═══ Given data ═══

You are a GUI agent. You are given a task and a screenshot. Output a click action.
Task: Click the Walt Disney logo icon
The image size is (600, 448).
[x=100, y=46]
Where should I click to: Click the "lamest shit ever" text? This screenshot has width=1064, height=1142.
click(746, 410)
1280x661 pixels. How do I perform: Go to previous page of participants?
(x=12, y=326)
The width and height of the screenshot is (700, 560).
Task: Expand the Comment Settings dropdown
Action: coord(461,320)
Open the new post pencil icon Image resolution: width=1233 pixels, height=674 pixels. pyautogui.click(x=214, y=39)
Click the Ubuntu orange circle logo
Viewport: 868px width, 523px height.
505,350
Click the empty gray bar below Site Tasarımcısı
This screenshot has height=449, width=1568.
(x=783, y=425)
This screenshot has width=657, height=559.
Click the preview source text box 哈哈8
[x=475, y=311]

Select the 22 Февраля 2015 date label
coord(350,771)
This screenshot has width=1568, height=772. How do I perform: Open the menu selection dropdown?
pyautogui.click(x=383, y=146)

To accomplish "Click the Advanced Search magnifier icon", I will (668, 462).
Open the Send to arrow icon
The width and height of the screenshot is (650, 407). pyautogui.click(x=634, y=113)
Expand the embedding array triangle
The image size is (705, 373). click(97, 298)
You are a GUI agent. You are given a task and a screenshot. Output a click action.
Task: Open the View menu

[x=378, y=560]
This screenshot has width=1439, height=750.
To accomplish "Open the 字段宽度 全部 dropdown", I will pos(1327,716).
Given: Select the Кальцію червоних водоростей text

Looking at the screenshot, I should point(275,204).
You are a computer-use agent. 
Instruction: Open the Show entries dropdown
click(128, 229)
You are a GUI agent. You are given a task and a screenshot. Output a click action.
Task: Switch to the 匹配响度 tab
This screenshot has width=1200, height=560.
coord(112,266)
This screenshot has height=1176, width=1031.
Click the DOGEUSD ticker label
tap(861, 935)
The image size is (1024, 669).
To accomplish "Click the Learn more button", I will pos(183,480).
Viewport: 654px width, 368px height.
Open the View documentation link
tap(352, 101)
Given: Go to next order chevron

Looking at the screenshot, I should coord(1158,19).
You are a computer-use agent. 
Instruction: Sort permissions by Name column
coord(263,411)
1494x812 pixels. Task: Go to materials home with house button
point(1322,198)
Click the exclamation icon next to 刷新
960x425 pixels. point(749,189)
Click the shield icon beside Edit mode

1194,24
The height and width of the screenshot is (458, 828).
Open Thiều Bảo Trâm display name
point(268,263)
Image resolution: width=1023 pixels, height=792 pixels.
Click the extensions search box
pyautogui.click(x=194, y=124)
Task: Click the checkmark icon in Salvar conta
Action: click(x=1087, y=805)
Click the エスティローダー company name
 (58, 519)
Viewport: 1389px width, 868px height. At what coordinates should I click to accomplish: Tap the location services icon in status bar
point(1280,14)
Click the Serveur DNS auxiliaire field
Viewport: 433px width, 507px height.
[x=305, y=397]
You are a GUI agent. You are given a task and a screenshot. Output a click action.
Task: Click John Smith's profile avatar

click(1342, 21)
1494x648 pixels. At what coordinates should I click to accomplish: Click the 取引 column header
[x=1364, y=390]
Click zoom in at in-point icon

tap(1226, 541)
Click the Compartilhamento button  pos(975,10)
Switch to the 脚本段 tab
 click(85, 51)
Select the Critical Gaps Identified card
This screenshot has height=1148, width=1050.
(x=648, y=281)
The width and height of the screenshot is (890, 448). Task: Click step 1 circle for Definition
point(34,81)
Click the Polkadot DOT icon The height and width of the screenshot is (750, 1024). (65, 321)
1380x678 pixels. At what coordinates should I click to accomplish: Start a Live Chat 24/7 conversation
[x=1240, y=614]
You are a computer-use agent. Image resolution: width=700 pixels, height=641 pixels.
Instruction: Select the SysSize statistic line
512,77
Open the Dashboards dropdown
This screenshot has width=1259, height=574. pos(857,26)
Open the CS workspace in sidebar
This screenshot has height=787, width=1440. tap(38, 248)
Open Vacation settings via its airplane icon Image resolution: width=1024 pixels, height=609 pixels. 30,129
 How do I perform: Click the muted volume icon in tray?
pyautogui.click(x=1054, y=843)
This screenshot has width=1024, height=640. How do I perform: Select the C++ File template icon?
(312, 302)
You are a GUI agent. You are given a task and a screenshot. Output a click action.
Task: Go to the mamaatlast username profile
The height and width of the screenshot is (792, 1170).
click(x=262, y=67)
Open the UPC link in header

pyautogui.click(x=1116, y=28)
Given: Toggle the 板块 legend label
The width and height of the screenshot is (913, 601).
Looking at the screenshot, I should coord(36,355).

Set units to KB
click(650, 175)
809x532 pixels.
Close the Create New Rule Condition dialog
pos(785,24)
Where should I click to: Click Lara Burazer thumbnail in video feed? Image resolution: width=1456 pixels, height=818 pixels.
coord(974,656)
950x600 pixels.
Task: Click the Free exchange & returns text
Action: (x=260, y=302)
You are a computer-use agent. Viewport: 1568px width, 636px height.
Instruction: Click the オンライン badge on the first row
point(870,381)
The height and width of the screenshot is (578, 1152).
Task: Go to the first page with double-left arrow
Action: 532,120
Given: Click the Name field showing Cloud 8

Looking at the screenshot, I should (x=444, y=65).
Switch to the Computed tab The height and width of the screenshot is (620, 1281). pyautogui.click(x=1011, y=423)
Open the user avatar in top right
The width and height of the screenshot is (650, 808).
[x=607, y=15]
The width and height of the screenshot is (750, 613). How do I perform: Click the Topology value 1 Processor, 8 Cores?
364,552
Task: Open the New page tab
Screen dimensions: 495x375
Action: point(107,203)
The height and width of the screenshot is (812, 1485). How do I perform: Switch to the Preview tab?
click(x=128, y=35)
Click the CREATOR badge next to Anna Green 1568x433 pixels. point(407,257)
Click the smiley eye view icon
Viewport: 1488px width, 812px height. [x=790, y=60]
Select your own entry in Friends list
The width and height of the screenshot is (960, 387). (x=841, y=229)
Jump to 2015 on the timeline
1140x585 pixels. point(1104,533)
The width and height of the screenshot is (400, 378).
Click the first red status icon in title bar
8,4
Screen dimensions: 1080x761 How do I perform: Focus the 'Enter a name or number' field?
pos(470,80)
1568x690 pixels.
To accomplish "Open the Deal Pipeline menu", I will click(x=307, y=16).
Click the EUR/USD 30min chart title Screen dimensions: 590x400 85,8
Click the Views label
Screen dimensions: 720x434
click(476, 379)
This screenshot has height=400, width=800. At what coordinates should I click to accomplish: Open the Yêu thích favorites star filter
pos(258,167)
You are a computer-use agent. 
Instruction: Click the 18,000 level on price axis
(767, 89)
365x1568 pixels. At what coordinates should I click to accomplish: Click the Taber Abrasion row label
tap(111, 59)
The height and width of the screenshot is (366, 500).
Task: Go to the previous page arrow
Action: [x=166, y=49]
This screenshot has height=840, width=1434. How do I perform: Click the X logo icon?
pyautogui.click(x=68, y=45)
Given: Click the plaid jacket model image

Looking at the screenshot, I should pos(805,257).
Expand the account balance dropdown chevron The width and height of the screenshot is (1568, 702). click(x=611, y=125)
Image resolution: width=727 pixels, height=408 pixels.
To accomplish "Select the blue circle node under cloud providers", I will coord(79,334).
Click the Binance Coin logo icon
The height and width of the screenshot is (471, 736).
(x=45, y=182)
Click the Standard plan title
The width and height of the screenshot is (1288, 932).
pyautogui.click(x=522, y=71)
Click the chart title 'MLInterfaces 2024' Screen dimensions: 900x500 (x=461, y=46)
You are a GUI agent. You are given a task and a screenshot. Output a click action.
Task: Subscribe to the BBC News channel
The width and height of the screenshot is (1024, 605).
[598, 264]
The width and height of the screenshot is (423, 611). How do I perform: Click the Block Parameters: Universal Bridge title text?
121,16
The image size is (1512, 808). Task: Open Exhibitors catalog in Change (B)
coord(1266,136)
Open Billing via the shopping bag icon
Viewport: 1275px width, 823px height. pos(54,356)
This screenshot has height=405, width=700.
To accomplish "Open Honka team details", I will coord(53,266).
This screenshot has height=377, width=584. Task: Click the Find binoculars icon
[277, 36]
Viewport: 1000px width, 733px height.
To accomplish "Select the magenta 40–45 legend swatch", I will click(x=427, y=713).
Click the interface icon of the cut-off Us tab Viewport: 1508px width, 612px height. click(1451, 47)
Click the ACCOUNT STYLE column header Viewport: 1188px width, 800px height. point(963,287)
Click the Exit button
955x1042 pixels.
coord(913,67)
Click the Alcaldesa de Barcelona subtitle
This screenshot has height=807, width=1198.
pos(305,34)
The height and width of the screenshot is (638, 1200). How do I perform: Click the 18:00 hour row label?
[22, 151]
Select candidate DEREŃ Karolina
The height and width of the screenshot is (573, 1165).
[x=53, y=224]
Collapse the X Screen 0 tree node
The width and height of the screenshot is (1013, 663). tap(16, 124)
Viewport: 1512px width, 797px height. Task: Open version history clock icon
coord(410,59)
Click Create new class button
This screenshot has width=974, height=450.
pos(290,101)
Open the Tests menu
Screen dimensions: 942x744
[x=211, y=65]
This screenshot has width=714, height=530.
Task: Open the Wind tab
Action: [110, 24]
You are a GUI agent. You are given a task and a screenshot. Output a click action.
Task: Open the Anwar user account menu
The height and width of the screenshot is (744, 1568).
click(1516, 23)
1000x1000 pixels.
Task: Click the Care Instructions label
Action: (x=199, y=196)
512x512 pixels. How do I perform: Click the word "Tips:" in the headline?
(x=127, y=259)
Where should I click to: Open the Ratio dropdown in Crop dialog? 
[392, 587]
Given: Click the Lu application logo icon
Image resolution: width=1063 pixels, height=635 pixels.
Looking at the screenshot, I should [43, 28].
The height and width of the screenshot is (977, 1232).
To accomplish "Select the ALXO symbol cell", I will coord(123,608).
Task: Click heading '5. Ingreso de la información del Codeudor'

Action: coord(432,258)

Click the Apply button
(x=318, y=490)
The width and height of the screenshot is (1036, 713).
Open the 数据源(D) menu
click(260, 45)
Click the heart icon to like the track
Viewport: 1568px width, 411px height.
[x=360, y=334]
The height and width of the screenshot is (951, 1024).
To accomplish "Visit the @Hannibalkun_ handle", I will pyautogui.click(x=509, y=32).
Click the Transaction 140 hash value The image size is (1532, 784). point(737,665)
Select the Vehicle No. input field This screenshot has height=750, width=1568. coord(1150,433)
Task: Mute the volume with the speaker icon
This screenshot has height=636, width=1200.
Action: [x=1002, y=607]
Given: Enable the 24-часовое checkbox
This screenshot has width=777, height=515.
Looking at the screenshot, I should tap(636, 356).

═══

▶ _Action item_
Scan the records above for the lines holding "This screenshot has height=840, width=1434." and "Expand the account". Transcribe those two and every line between them word for word, and no others.

▶ _Answer to this exercise_
This screenshot has height=840, width=1434. How do I perform: Click the X logo icon?
pyautogui.click(x=68, y=45)
Given: Click the plaid jacket model image

Looking at the screenshot, I should pos(805,257).
Expand the account balance dropdown chevron The width and height of the screenshot is (1568, 702). click(x=611, y=125)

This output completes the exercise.